■ YOUR INSTRUCTIONS:
Copy out the listing below word for word, from the line containing "You are a computer-use" through the end of the listing, leaving the pictures out.

===== GIVEN RECORDS

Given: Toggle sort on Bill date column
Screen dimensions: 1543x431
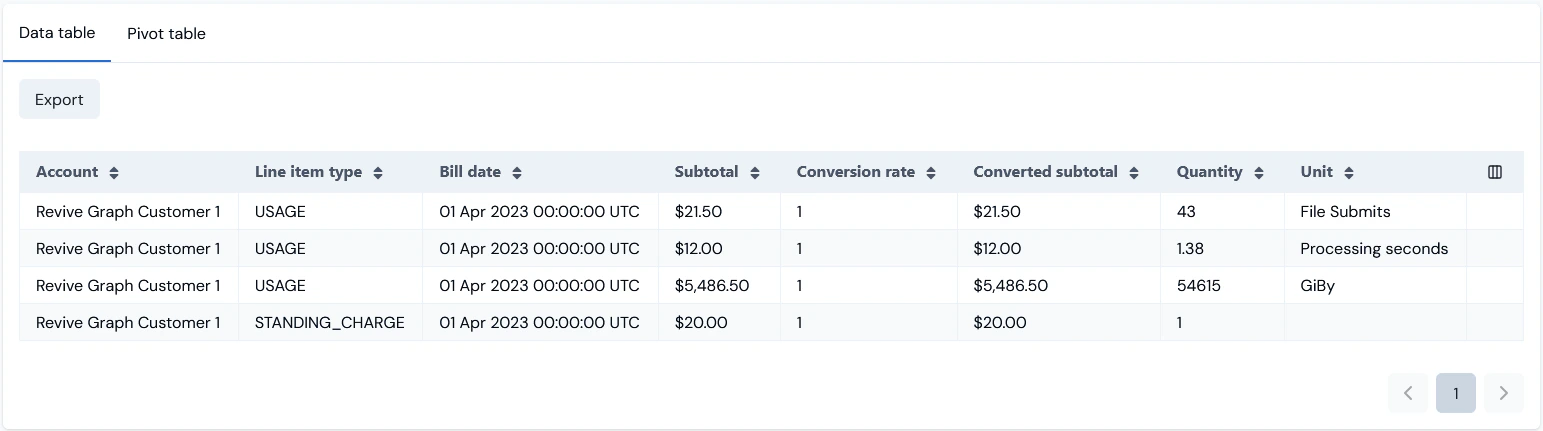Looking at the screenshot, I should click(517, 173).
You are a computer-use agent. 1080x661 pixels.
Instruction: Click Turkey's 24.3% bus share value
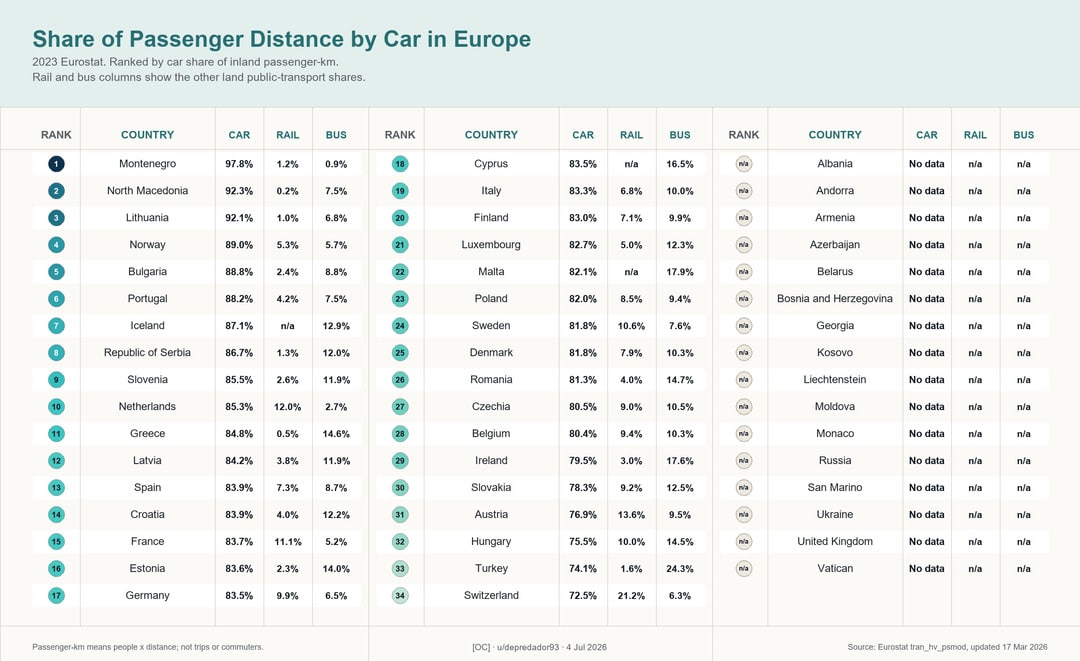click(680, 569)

==========

■ EXERCISE ANSWER:
You are a computer-use agent. 1080x661 pixels.
Instruction: Click Turkey's 24.3% bus share value
click(680, 569)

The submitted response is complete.